- DOCUMENT EXTRACT -

□ □ □ □ □ □ □

# On cutting-and-pasting articles : PLEASE READ



## MeanDean (Apr 16, 2002)

When you cut-n-paste an article from another source, please be considerate of the bandwidth of other users - and of the intellectual property of those providing the original article.

By article, I mean any online content not published here including (_but not exclusive to_) news articles, bbs postings, blog posts, e-zines, rss aggregations, etc ...

To wit, ask that you consider the following factors as defined in the U.S.Copyright 'Fair Use' clause:

the purpose and character of the use, including whether such use is of a commercial nature or is for nonprofit educational purposes;
the nature of the copyrighted work;
the amount and substantiality of the portion used in relation to the copyrighted work as a whole; and
the effect of the use upon the potential market for or value of the copyrighted work.
In short, we as that you consider the following guidelines for posting information from other sources here in/on the GC:

limit cut-n-paste jobs to only the pertinent portions of the original article comprising no more than 20% or 300 words of the original article, whichever is less;
refrain from altering original content;
use the QUOTE mechanism to clearly identify the copied content;
provide a hyperlink back to the original article so complete attribution to the original work is provided;
provide the name of the content provider and/or author - feel free to hyperlink it as/per item 4 above;
use common sense; and
respect any copyright provision posted by the owner, the state, the local and/or the publisher of the content - as such restrictions supercede items 1 through 6 above.

□ □ □ □ □ □ □

- THE TASKS -
[1] In the forum post on cutting and pasting articles, list every kind of online content the author gives as an example of an "article."
[2] Continue the forum post on cutting and pasting articles from the end of its final guideline.

Interface element records
□ □ □ □ □ □ □

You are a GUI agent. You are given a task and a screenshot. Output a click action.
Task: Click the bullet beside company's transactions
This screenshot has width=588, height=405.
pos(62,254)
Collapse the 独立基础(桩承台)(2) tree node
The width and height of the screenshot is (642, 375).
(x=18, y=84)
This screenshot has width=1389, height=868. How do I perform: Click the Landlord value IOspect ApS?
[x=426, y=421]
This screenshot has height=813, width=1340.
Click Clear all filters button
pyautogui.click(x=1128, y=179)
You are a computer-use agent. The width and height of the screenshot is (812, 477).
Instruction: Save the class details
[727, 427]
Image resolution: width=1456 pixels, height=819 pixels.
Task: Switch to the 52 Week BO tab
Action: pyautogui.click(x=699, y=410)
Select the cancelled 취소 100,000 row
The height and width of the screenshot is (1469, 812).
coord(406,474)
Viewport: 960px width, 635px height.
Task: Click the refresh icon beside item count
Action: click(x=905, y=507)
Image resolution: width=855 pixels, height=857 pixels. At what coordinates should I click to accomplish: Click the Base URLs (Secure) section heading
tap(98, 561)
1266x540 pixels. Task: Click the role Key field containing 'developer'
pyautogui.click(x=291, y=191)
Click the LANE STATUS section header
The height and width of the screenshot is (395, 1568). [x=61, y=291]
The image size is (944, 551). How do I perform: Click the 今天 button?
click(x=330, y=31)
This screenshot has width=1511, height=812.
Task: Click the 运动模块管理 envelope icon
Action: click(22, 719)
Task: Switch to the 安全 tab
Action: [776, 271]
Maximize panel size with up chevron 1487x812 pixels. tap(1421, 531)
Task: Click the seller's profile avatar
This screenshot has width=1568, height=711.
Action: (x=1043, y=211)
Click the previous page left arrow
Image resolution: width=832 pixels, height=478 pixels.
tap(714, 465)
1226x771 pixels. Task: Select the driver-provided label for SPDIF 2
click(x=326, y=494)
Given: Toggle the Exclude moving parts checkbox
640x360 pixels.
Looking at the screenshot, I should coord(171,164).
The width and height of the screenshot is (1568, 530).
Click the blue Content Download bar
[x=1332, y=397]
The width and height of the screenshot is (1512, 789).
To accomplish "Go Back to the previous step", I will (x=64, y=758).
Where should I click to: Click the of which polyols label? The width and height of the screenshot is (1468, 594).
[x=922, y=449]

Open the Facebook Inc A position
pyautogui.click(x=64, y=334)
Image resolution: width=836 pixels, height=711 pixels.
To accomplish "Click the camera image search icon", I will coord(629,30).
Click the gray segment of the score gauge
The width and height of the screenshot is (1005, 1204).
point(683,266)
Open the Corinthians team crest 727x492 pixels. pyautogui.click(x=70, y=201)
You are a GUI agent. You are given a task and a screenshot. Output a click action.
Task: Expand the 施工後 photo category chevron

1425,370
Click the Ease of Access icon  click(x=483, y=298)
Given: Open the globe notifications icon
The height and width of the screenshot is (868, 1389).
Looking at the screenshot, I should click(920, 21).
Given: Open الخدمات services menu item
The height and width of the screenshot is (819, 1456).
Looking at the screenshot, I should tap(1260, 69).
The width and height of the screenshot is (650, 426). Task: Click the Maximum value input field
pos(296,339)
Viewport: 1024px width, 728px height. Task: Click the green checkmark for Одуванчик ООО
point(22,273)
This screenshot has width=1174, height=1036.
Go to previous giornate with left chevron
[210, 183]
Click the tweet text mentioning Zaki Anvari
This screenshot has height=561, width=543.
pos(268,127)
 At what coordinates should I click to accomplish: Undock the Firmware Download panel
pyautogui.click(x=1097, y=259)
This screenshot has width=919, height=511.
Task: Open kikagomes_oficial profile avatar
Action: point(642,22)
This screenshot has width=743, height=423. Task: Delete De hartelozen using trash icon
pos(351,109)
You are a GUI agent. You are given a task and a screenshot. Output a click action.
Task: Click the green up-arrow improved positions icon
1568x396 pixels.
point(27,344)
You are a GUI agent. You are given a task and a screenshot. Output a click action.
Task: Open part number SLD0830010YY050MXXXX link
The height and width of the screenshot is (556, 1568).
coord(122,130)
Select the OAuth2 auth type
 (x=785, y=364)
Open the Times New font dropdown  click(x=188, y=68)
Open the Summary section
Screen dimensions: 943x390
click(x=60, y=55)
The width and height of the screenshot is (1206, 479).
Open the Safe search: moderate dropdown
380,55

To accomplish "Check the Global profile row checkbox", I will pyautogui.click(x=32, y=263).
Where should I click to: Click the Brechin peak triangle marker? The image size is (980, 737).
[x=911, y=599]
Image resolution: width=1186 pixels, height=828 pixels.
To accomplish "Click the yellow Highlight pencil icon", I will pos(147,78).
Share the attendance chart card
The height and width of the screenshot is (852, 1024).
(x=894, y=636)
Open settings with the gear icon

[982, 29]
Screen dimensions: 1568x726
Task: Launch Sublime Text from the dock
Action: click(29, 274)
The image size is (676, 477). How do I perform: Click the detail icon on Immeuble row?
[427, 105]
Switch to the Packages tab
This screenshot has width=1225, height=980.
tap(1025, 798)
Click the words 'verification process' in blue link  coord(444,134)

□ □ □ □ □ □ □

- ANSWER SET -
[1] News articles, bbs postings, blog posts, e-zines, rss aggregations

[2]
Of course you are always encouraged to add your own commentary, comments, questions and suggestions to such posts as such entry is of course your own original content.

Thanks
MD


----------



## MeanDean (Apr 16, 2002)

As this political season heats up, I would like to remind individuals on BOTH sides of the political aisle of our cut-n-paste policy.

So as a friendly reminder to 

please *do NOT cut and paste entire articles*, copyrighted or otherwise;
play it safe keep, limit copes to of copyrighted material down to 200 words or 10% of the original article content - whichever is less;
if it's online, quote a short snip, leave a link, those interested will surf to said article.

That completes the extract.